Results: Both in vitro and in vivo results showed that HPV-positive cells and tumors are more sensitive to irradiation than HPV-negative cells and tumors. The treatment with low doses of cisplatin alone resulted in a comparable response in both cell lines. Potentiation of irradiation with cisplatin was also present in both cell lines. In the in vivo study, the addition of cisplatin to irradiation resulted in better potentiation in HPV-negative tumors, however, the overall response to the combined treatment was better in HPV-positive tumors. The dose modifying factor, which was evaluated by the comparison of the effectiveness of irradiation and the combined treatment according to the HPV-status of the tumor, was 1.3 for irradiation alone and 1.2 for the combined treatment. This means that HPV-positive tumors responded 30% better to radiotherapy and 20% better to the combined treatment than HPV-negative tumors. Furthermore, HPV-positive cells exhibited higher levels of double-strand DNA breaks and slower DNA damage repair after irradiation alone or in combination with cisplatin (compared to HPV-negative cells). After the combined treatment, morphologic analysis showed higher levels of apoptotic HPV-positive cells and lower levels of mitotic HPV-positive cells compared to HPV-negative cells. The analysis of the cell cycle showed arrest in G2/M phase of HPV-positive cells. Finally, bystander effect was observed only in HPV-positive cells after the combined treatment.

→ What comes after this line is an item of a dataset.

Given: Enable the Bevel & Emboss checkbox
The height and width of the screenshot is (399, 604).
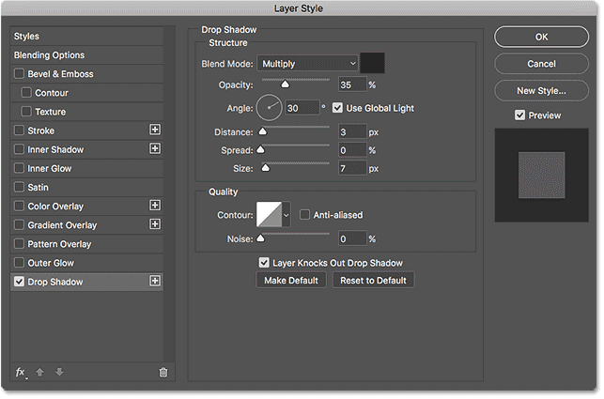Looking at the screenshot, I should pyautogui.click(x=20, y=74).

Conclusions: The results of the study confirmed that HPV-positive cells and tumors are more sensitive to radiotherapy and that addition of cisplatin leads to an additive effect irrespective of the HPV-status. The results led to the suggestion that the irradiation dose in the concomitant treatment of HPV-positive oropharyngeal squamous cell carcinoma could be decreased for 20% in order to achieve the same level of effectiveness as in HPV-negative tumors treated with standard doses of radiochemotherapy. The results of the in vitro study showed that higher sensitivity of HPV-positive oropharyngeal squamous cell carcinoma to the described treatment is the consequence of higher levels of DNA damage, slower DNA damage repair, cell cycle arrest in G2/M phase and higher levels of apoptosis.